— YOUR TASK —
The lines from the one with "Image resolution: width=1568" through the last line of the material below, copied exactly and free of pictures, make up the whole answer.

— DATA TO EXAMINE —
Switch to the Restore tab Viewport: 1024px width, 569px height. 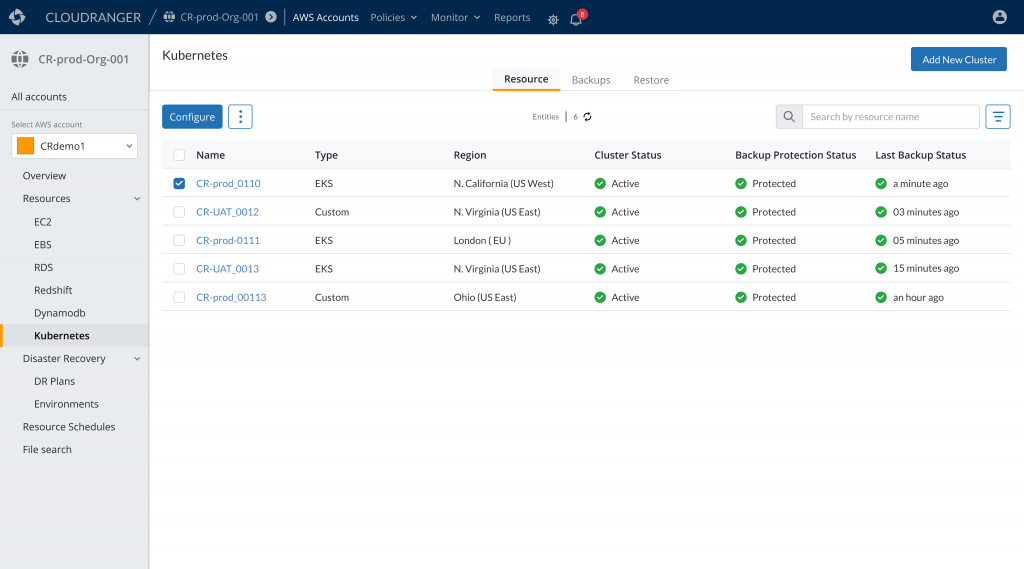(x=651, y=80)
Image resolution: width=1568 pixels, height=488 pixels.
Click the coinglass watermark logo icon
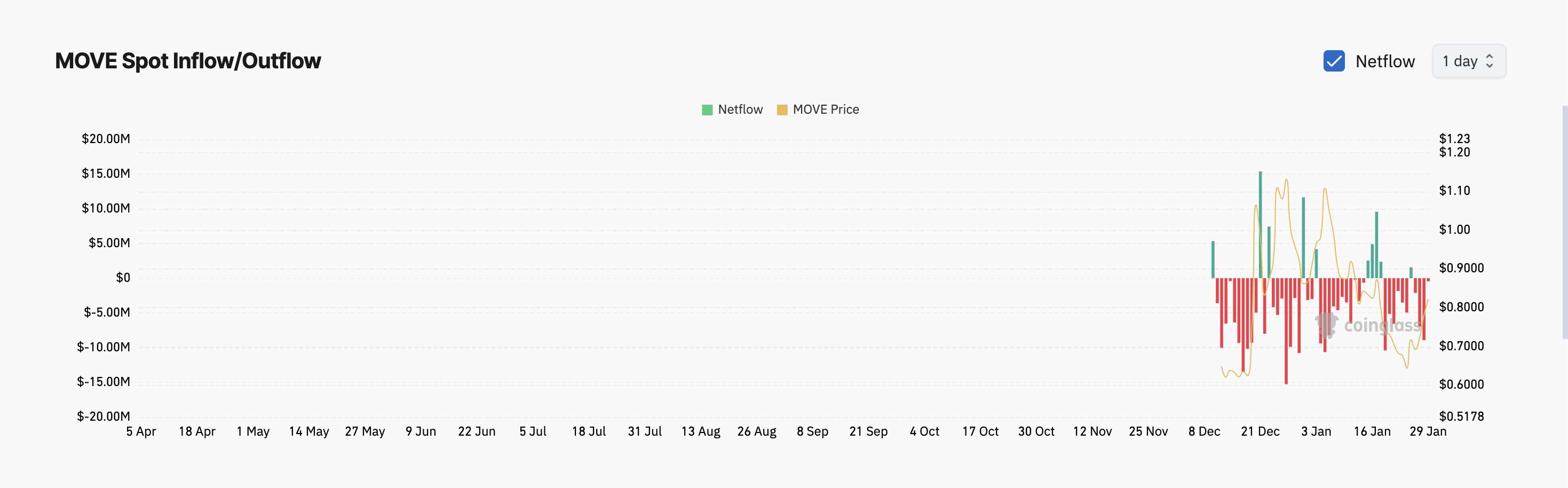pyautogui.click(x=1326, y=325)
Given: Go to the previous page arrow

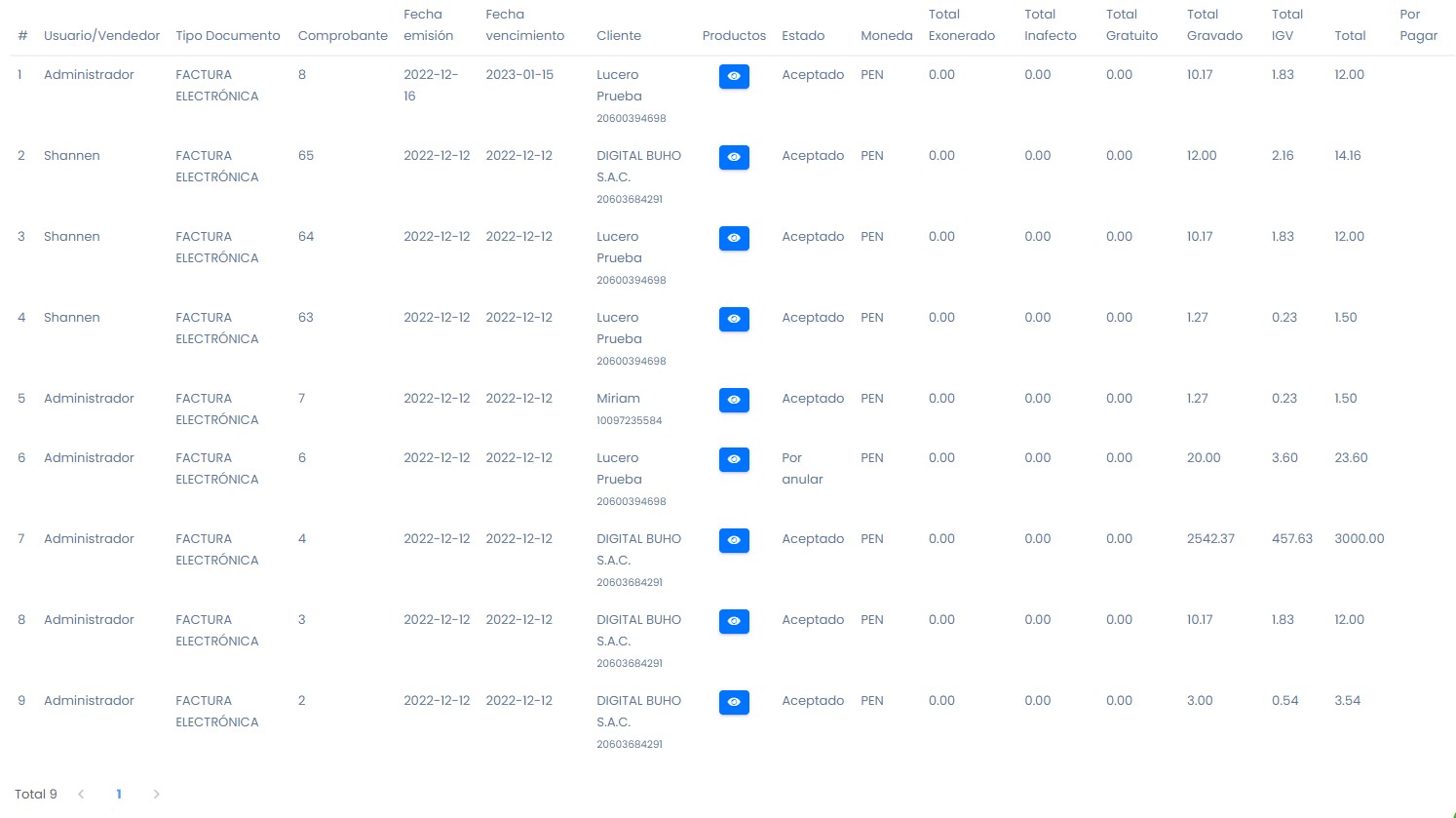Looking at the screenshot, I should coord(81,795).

— REPLY TO THE TASK —
Image resolution: width=1568 pixels, height=488 pixels.
Click the coinglass watermark logo icon
pyautogui.click(x=1326, y=325)
Given: Go to the previous page arrow

Looking at the screenshot, I should coord(81,795).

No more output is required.